As educators we are responsible for providing our students with the most updated curriculum, world events, most popular and desirable careers, and the latest technology, Right?!  Although that is quite never the case, we should try our best to offer students with as much as we can provide. 

And so, I wrote my research paper on Enhancing Art with Technology in the Elementary Art Room.  Of course I wanted to choose a topic that was directly related to what I am currently doing in my teaching career and figured there was still a vast amount of information and technology I had yet to learn and become familiar with.  Originally I had planned on writing about specific software, techniques and programs doing my best to explain what they were how they could be used and what professionals had to say about them.  Yet the more I began to research the more specific themes began to pop out at me that led me to the framework I wrote about.  I found that in the art room, technology aided in three broad ways; Differentiating Instruction, Creating Relationships (a Global Experience) and Preparing Students for the Future of Art.  Even though the latter themes would have been useful, I’m glad it turned out the way it did.  I feel now that others (not in the art ed. field) could read it and have it relate to what they’re specifically doing in their classrooms.  It’s not just an art advocacy piece, but a technology/”catching up with the times” advocacy piece!

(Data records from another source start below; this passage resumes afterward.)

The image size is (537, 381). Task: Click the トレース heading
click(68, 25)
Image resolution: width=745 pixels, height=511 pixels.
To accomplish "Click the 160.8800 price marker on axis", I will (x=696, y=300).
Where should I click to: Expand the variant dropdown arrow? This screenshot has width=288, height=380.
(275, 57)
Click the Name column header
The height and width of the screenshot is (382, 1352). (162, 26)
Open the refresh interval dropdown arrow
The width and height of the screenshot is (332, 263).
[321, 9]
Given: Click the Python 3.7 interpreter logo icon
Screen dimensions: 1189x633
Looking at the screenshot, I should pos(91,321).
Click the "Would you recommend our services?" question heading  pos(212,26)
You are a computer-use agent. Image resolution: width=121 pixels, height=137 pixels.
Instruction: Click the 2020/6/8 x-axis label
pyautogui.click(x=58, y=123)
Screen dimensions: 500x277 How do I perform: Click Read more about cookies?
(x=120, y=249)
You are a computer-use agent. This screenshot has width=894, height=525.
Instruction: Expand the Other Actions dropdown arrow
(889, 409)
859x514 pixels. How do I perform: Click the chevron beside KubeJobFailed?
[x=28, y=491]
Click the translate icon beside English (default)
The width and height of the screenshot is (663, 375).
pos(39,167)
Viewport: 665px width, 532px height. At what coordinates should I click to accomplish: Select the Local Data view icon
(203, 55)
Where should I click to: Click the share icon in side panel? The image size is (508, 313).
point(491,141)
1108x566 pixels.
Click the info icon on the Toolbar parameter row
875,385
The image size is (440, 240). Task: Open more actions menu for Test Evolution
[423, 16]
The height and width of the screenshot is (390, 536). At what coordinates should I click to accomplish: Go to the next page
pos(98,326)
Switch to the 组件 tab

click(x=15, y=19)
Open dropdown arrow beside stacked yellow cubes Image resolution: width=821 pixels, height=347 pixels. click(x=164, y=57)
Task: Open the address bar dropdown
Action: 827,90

While doing the research I found many instances where technology was referenced as a “tool” for learning and educating.  Just as a library, chalkboard or even pencil could be.  We shouldn’t soley rely on it.  Technology isn’t the only way we should bring information and learning experiences to our students, but it is beneficial when we do it in ways that enrich the curriculum,  open doors to new experiences (gallery tours online) or prepare our students for future careers in the arts.  Our students need to become more literate in technology and the possiblilites it provides.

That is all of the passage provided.